### Task 1
In the article on motivating Gen Z workers, how many people joined Microsoft during the pandemic?
### Task 2
Continue the article on motivating Gen Z workers from its final sentence.

Clockwise from left: Sundar Pichai, Dan Manian, Jim Berry, and Satya Nadella

Gen Zers are stepping into the workplace during a global pandemic, amid concerns over recession, growing inflation rates, climate change — and, currently, debates over office, remote work and hybrid schedules. Burnout and lay-offs are soaring. So, how can companies motivate this generation? Here’s what industry heads, corporate bosses and academics have told the media in the recent past.

“We had 70,000 people who joined Microsoft during the pandemic; they sort of saw Microsoft through the lens of the pandemic. And now when we think about the next phase, you need to re-energize them, re-recruit them, help them form social connections… We [also] have to get past what we describe as ‘productivity paranoia’ because all of the data we have shows that 80% plus of people feel they’re very productive — except their management thinks that they’re not productive. That means there is a real disconnect in terms of the expectations and what they feel.”

Credit: bbc.com

“Younger employees prioritize working for organizations that match their values, foster their growth, and promote connections with colleagues. Overall, a sense of belonging, both in and outside work, will be the most significant benefit that recruiters can offer new talent. Bringing true inclusivity, growth, and community into the workplace — whether you’re fully remote, hybrid, or always in the office — is how your company can stand out for young job seekers.”

### Available data
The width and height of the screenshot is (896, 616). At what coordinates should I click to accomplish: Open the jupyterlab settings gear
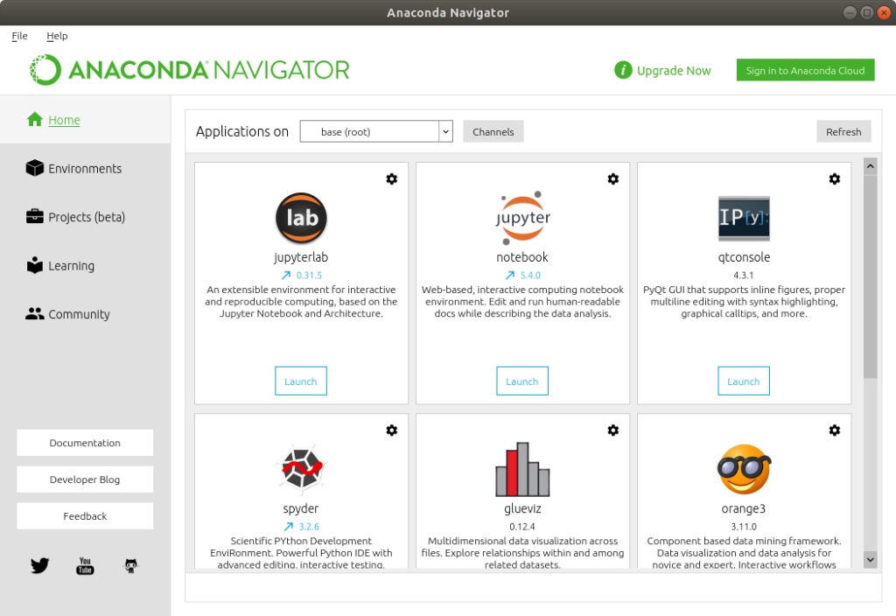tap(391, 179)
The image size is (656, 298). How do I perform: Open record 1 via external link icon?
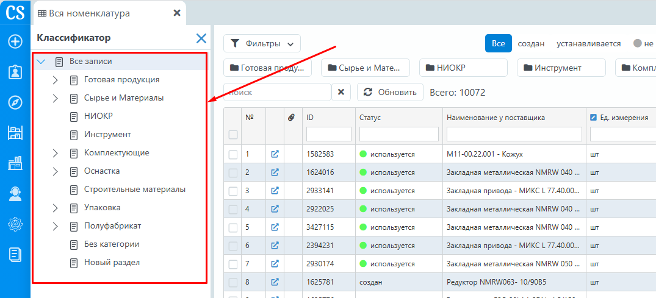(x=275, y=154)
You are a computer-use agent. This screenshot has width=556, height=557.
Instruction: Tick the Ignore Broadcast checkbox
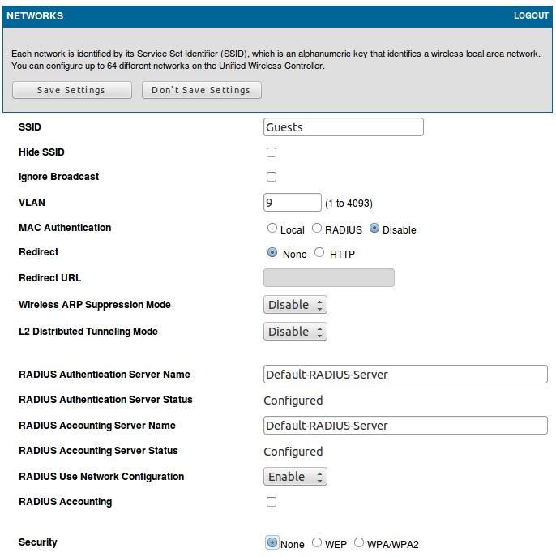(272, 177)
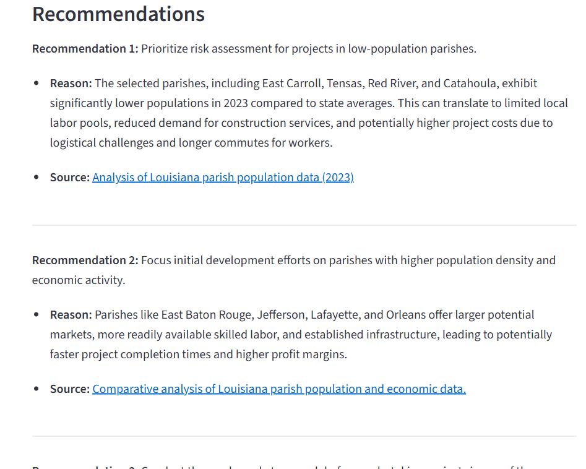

...

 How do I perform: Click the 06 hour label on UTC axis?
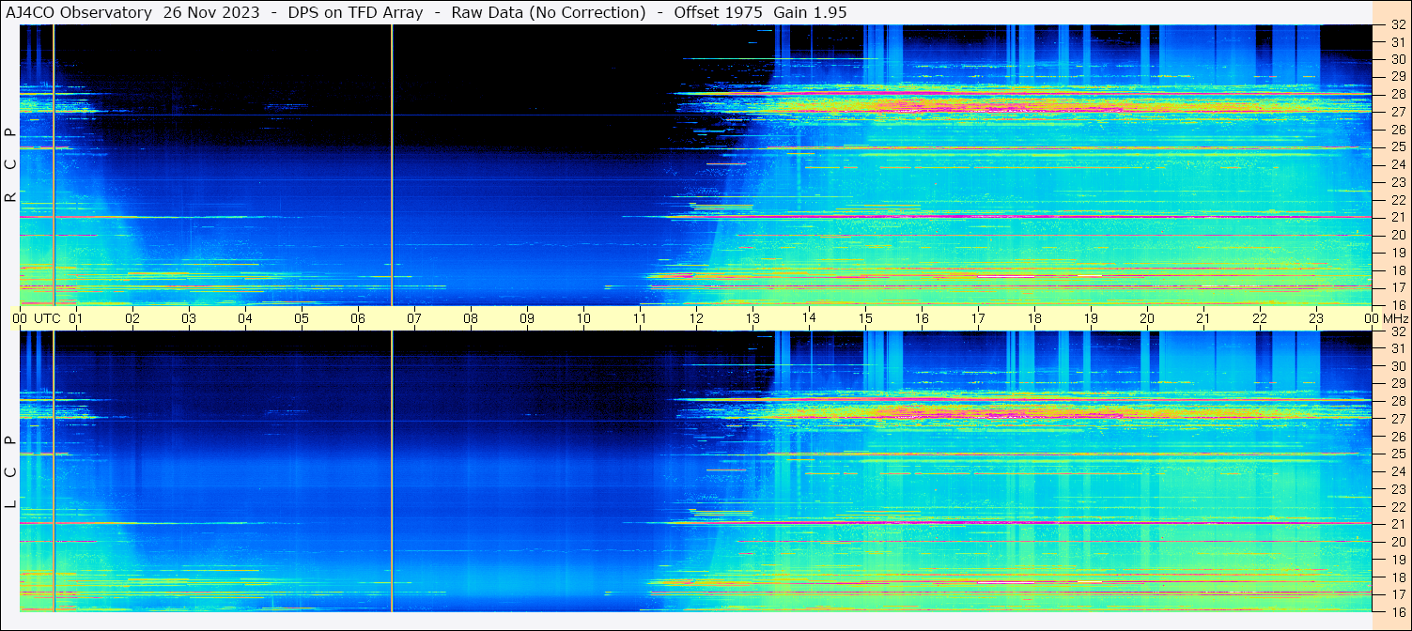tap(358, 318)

---

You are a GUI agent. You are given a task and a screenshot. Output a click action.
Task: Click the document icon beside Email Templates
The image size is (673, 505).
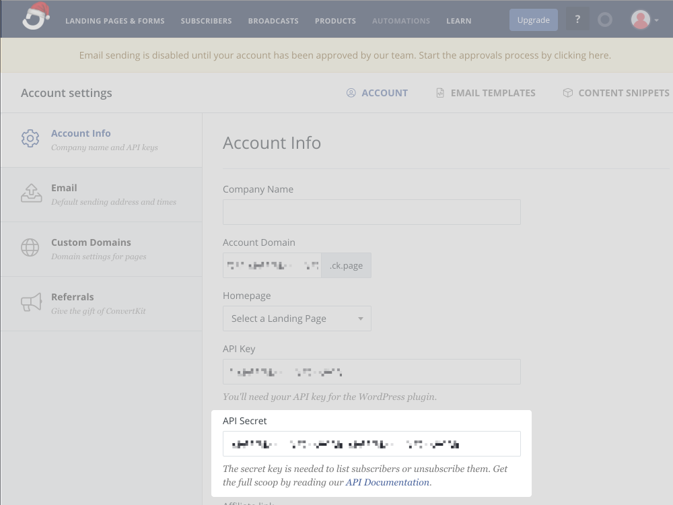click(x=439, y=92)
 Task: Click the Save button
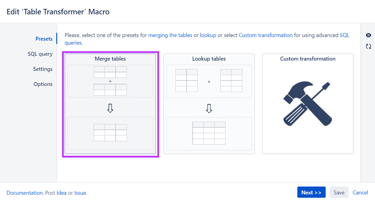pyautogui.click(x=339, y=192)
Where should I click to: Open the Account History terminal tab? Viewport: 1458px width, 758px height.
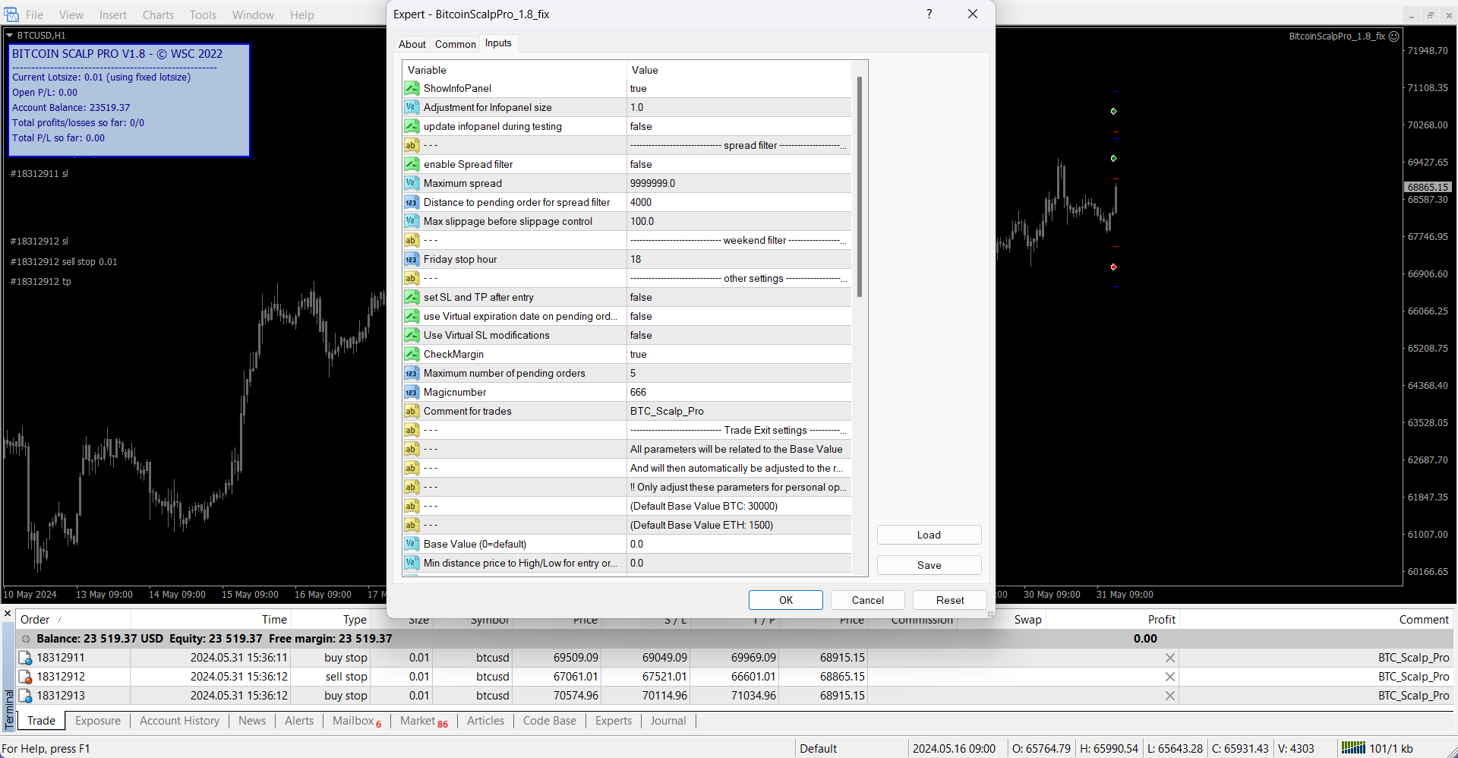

### Exercise result 1
70,000 people.

### Exercise result 2
Credit: Quartz

“Reverse mentoring [junior staff teaching their managers specific skills or sharing information upwards] is when we shift those roles and the senior person has something they can learn from the junior person [everything from consumer desires and TikTok to changing attitudes around social issues and equality]. One key thing for employers is intergenerational awareness… Starting these conversations allows us to break down some of these barriers.”

Credit: bbc.com

“The progress of one generation becomes the foundational premise for the next. And, it takes a new set of people to come along and realize all the possibilities. There are probably things about technology that frustrate you and make you impatient. Don’t lose that impatience. It will create the next technology revolution and enable you to build things my generation could never dream of.”